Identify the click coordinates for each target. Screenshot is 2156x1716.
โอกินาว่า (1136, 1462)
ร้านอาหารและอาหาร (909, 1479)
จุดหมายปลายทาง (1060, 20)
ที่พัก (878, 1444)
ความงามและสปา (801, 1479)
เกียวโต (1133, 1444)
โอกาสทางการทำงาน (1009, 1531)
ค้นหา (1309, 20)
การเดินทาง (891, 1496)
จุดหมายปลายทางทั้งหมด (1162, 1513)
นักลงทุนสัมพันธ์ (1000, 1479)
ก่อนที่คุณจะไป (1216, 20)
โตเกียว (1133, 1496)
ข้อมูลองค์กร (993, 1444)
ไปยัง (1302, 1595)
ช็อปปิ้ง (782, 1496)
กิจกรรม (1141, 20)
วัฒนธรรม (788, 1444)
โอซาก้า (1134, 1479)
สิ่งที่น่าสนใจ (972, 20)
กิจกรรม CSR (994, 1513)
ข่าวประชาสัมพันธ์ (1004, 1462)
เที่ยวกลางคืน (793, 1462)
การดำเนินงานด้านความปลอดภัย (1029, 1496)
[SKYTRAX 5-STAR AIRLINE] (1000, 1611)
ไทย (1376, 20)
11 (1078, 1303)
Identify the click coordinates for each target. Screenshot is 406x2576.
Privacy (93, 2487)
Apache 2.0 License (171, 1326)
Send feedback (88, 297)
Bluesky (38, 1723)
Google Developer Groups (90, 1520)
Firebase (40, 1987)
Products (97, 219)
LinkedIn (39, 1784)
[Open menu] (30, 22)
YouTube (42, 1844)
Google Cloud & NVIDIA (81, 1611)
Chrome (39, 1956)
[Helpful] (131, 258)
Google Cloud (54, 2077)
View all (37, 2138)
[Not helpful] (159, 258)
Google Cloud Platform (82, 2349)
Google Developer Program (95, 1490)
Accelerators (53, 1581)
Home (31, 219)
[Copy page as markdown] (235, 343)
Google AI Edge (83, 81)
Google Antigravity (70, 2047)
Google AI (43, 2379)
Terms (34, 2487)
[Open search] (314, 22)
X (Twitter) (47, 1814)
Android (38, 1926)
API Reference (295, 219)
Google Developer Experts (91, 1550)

########################################

(Your goal):
Find and copy each line above holding "click".

(Worked solution):
Identify the click coordinates for each target. Screenshot is 2156x1716.
Identify the click coordinates for each target. Screenshot is 406x2576.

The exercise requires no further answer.